Oh yeah, there were lots of little video cameras there, and lots of picture-taking cell phones.
The video is up on msnbc.msn.com now.
Yeesh. Kelly O’Donnell makes me wish I weren’t also a redhead.
So glad you are there.
30 mins of chanting they don’t care and kicking over cross markers. I hope there were pictures/video taken of that. I’ll start calling the media and asking them to air the “Bush Supporters” kicking over cross markers.
They truly are spitting on the troops.
They don’t care why they are sent.
They don’t care when they return.
They don’t care if they die or live.
They don’t care if they are killed in “watermelon humvees”
They don’t care if others die and for what reason.
They were SO DAMN right. – They don’t care at all.
There is one thing they do care about.
That whatever is necessary is done to avoid any inconvenience whatsoever to them. Keep those gas prices low, no matter what the cost!
Absolutely Dammit Janet(like someone else posted-I love writing your sig)they don’t care..can these people be any more callous-yeah rhetorical question I know..but kicking over cross markers, jesus.
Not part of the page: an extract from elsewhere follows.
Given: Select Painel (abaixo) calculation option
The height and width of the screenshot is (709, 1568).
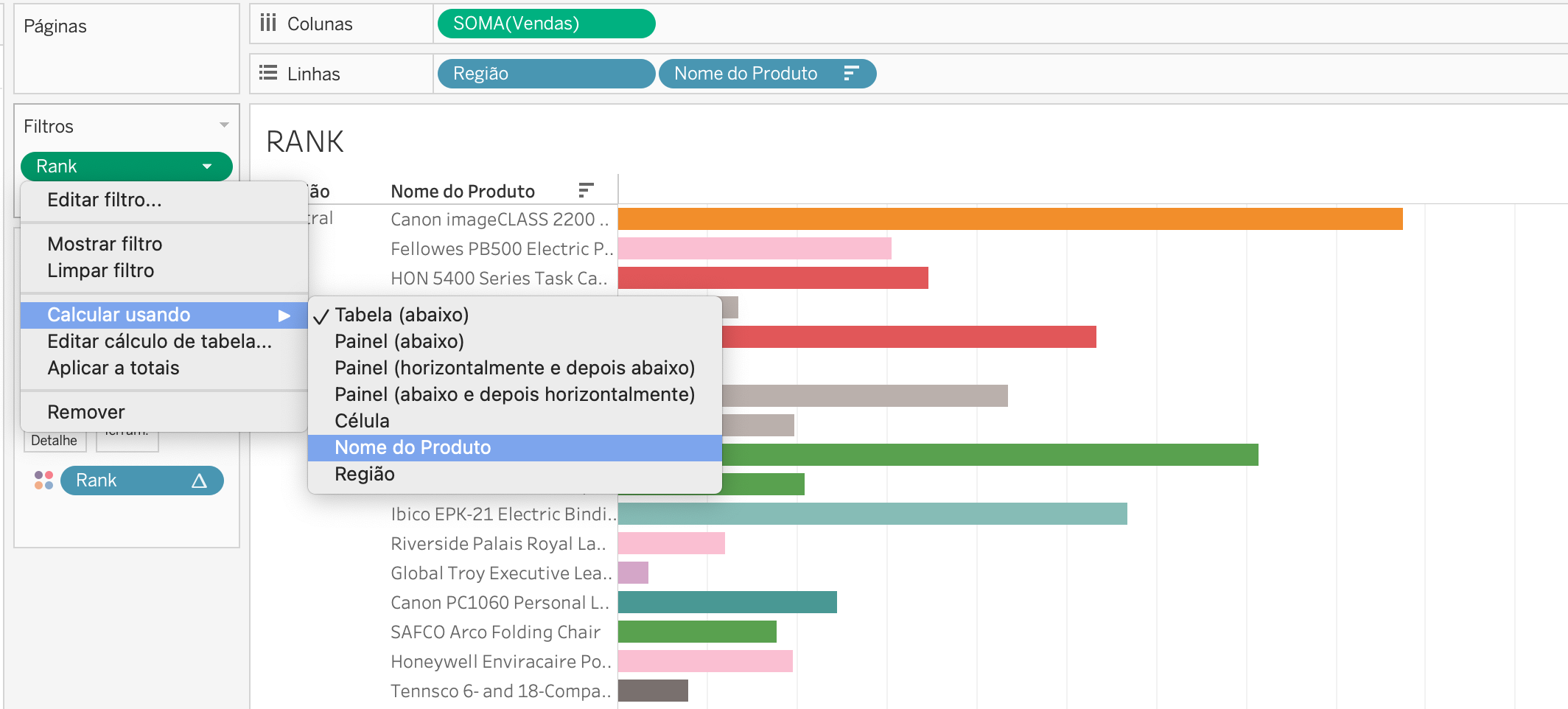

I want to see a tape of that repeated over/over/over like the fucken ‘Dean Scream’.. That’s all I ask.
If the media doesn’t fuck up the coverage on this I’ll be surprised -but we can hope can’t we that they finally get off their corporate asses and do some real reporting.
Be sure to wear a flower in your hair.
I LOVE that song!
Thanks for giving me a picture (finally!) of what things are really like there.
Thanks so much for your diary..for all of us here who can’t go, the diaries here are wonderful. I know I feel like I am part of this whole thing due to the diaries and updates. And feeling like we’re part of this keeps the excitement and momentum going and keeps everyone trying to find ways to help in whatever way they can.
Great practical ideas too and that’s what makes something like this whole snowballing movement work.